Leighton Chan, MD, MPH
Chief, Rehabilitation Medicine Department, Clinical Center
National Institutes of Health
Marla Shapiro, PhD, HSP, NCSP, DBSM
IA, GA, and NE Licensed Psychologist
Developmental and Sports Neuropsychology
Behavioral Sleep Medicine
Vicki Anderson, PhD
Head, Psychology Service, RCH
Theme Director, Clinical Sciences Research, MCRI
Brain injuries frequently occur in sports and non-sports related activities. While the majority of patients recover without complication, there are individuals who have persistent symptoms. This 3-hour virtual workshop is designed to inform the audience of some of the most exciting outcome measures in the assessment and treatment of concussion. The speakers will provide information on injury mitigation and discuss approaches to preventing and treating persistent symptoms following concussion with emphasis on sports-related concussion in children and adults.
As a result of attending this workshop, participants will be able to:
Describe the current clinical indications for obtaining TBI related biomarkers
Develop and design strategies for educating athletes and sports medicine teams about sleep
Discuss multimodal approaches to concussion management
Health care providers are the primary audience, including clinical psychologists, school psychologists, neuropsychologists, athletic trainers, pediatricians, school nurses, and others with an interest in treating concussion.
Dr. Leighton Chan
is a Tenured Senior Scientist and the Chief of Rehabilitation Medicine at the NIH Clinical Research Center, a 200-bed research hospital on the NIH campus. Born and raised in New York City, he received his BA degree from Dartmouth College and his MD from the UCLA School of Medicine. He received residency training at the University of Washington in Seattle. Subsequently, he completed a Robert Wood Johnson Clinical Scholar Research Fellowship and was a Congressional Fellow for the Honorable Jim McDermott (Washington). In 2007, after 10 years on the faculty of the University of Washington, Dr. Chan took his current position at NIH where he manages a department of 100 staff and students who support NIH's Intramural Research Program. Dr Chan is also the Co-Director of the Center for Neuroscience and Regenerative Medicine (CNRM), one of the largest Traumatic Brain Injury research centers in the world. The CNRM links the Walter Reed National Military Medical Center and the Uniform Services University with the NIH Intramural Research Program and focuses on improving the recovery of injured warfighters. Dr. Chan has published more than 185 peer reviewed articles, including 11 in JAMA, Lancet, and NEJM, and has received research funding in excess of $50 million. He is currently the Co-Editor-in-Chief of the Archives of Physical Medicine and Rehabilitation, the oldest and largest academic journal in the field of rehabilitation. In 2007, he was elected to the Institute of Medicine (now the National Academy of Medicine).
Dr. Marla Shapiro
brings a unique multidisciplinary approach to complement medical services, with particular expertise in developmental and sports neuropsychology, biofeedback, and behavioral sleep medicine. She has more than 25 years of clinical experience working with children, adolescents, and adults with brain injuries.

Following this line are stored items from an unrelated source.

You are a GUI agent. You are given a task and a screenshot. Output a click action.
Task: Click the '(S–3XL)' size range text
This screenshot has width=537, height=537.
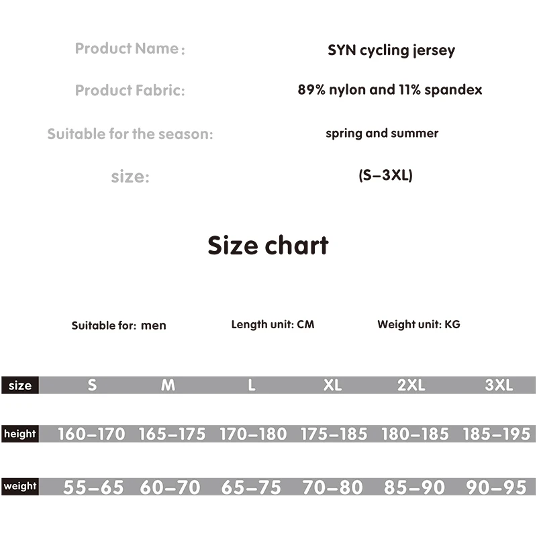click(x=385, y=176)
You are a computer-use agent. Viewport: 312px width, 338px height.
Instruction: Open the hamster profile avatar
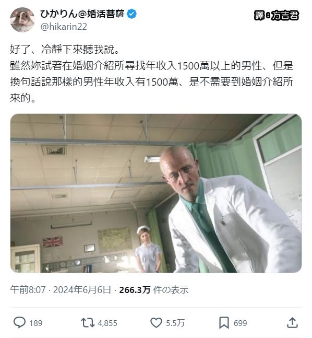tap(22, 20)
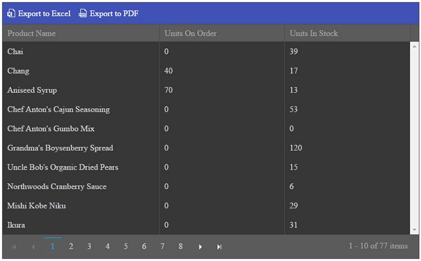Image resolution: width=421 pixels, height=261 pixels.
Task: Navigate to page 8 in the pager
Action: pos(181,246)
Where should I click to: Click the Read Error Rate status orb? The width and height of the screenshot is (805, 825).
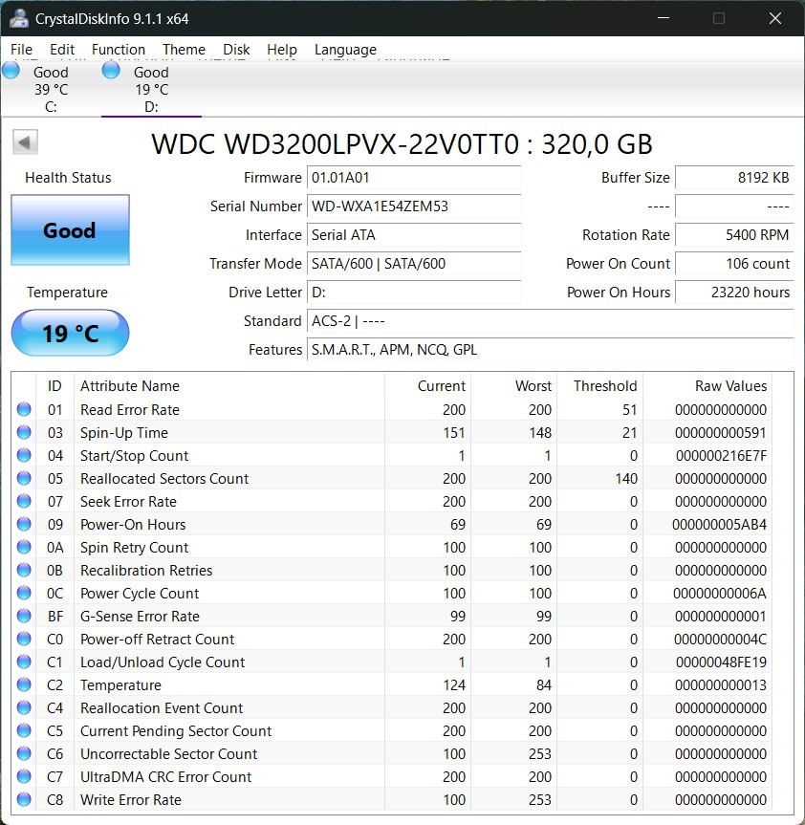pos(25,410)
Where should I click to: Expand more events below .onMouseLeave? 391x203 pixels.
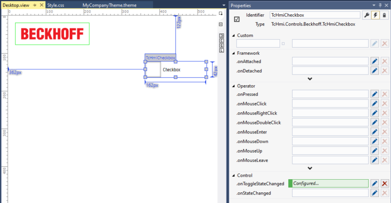pos(310,168)
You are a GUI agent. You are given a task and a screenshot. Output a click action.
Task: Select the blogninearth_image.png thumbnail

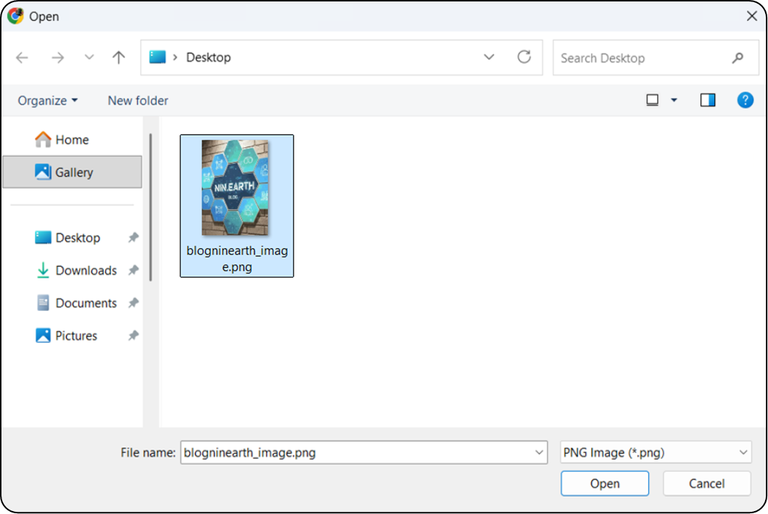[236, 188]
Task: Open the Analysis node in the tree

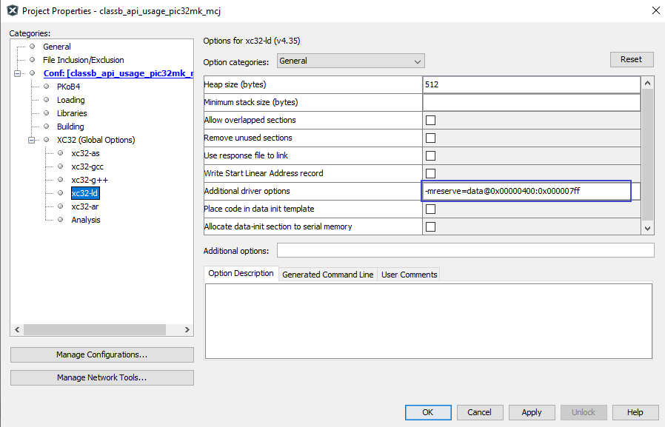Action: 85,220
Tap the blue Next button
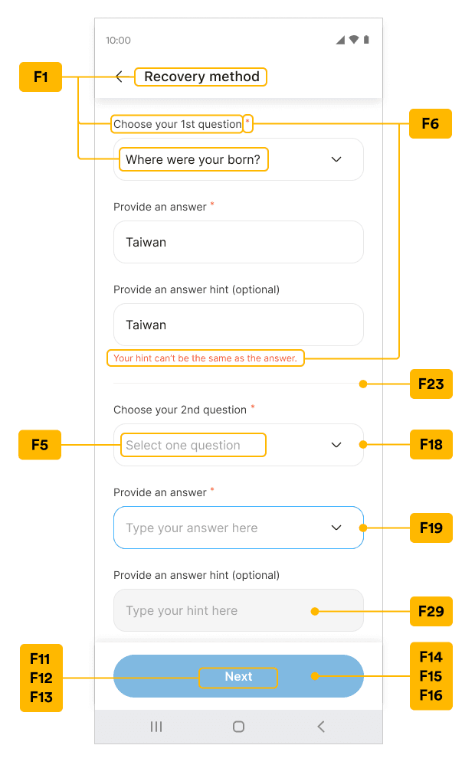This screenshot has height=768, width=475. click(239, 676)
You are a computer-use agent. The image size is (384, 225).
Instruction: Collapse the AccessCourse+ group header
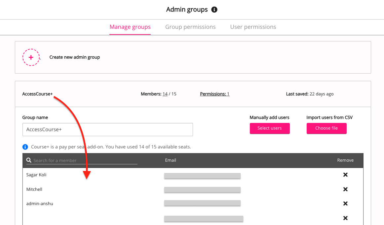(37, 94)
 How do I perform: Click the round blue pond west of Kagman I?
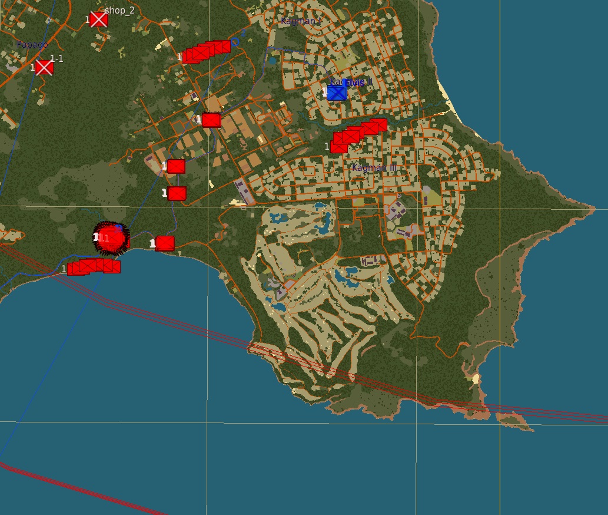pos(271,60)
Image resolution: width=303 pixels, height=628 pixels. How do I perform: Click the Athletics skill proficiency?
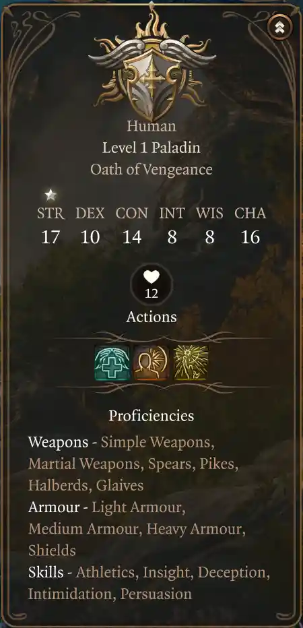coord(106,572)
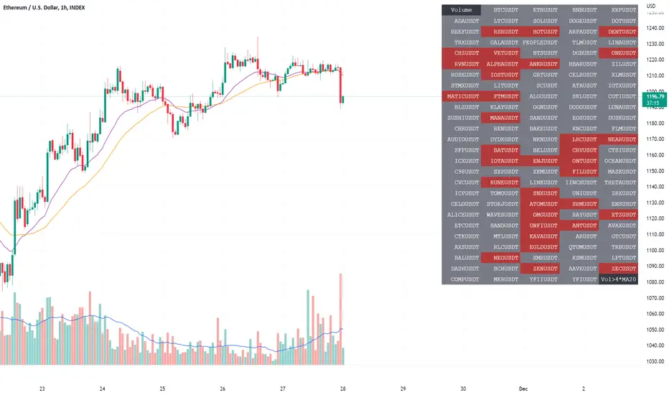The width and height of the screenshot is (669, 395).
Task: Click the Volume header cell
Action: point(462,10)
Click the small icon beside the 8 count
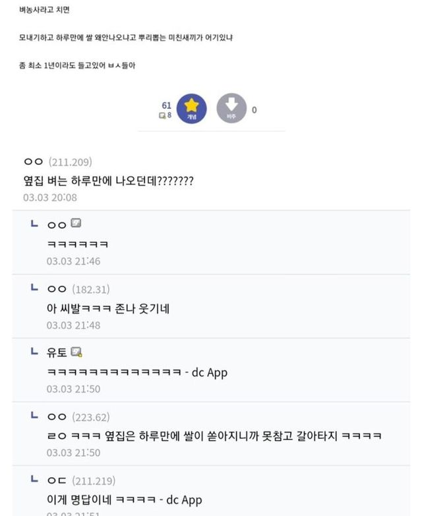 coord(162,116)
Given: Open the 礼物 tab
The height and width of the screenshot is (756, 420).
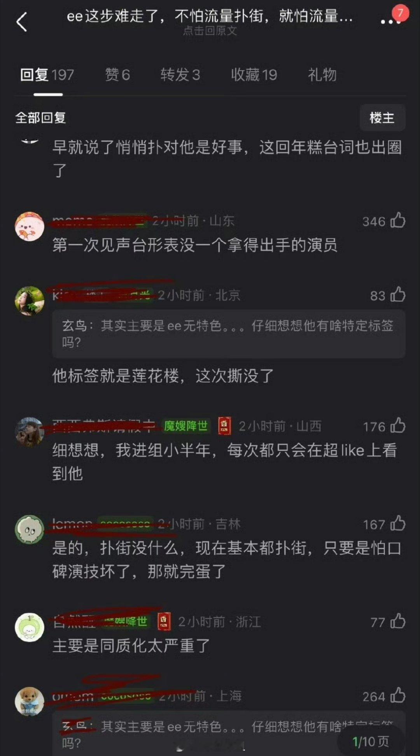Looking at the screenshot, I should point(322,75).
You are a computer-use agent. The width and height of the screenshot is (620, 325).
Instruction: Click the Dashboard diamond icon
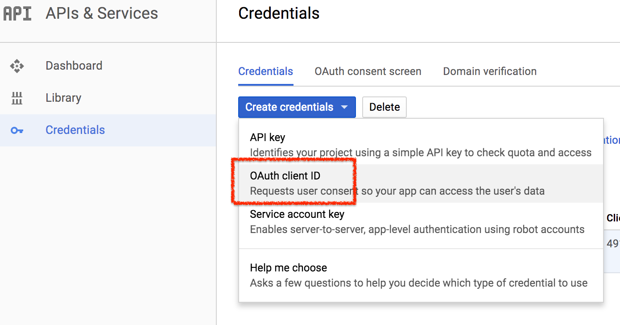[17, 66]
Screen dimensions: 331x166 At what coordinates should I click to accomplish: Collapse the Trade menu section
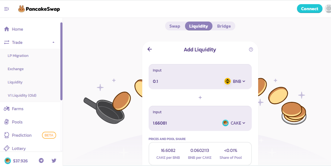54,42
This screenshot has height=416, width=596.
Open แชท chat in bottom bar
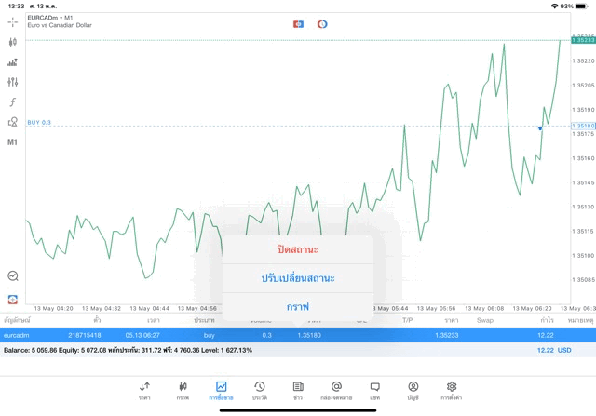tap(374, 390)
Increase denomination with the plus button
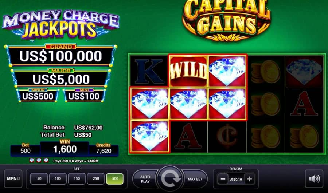 coord(249,179)
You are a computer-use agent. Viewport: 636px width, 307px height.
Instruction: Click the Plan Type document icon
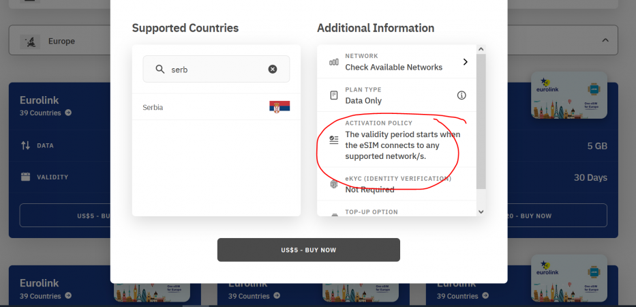click(334, 96)
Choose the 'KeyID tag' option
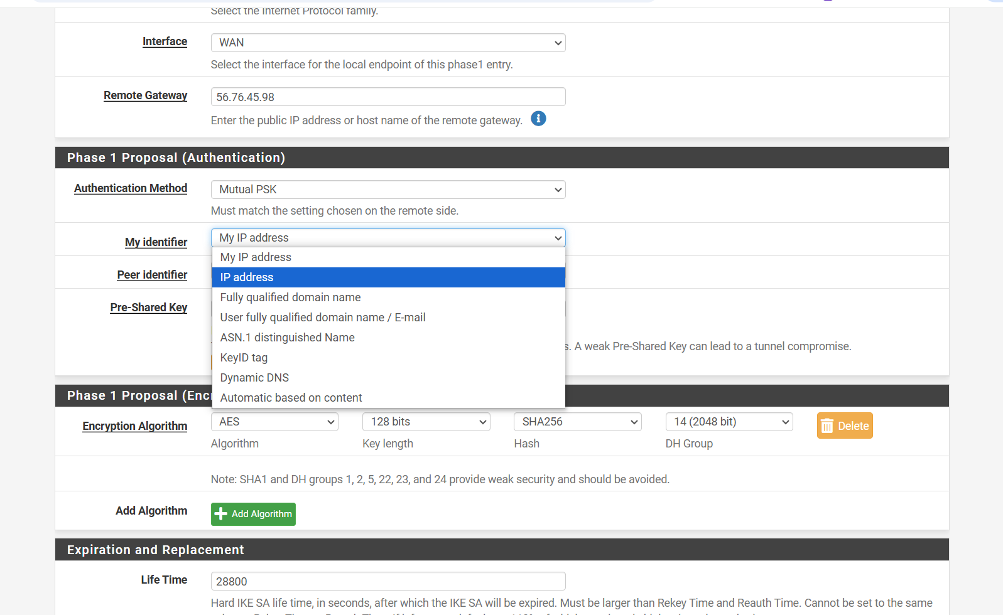The height and width of the screenshot is (615, 1003). 388,358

is the Director of Psychology at The Royal Children’s Hospital in Melbourne and the Director of Clinical Sciences Research at Murdoch Children’s Research Institute. She is a pediatric neuropsychologist of 30+ years. Her research and clinical interests are in disorders of childhood that impact the brain, including both developmental and acquired disorders. Her recent work focuses on translating her early career findings into clinical practice to optimize child outcomes. Major translational achievements include design and development of child assessment tools (Test of Everyday Attention for Children), novel, iPad-delivered social competence tools (PEERs), digital health tools for managing child concussion symptoms, and e-health parenting and parent mental health interventions for families of children with neurodevelopmental disorders and chronic illnesses.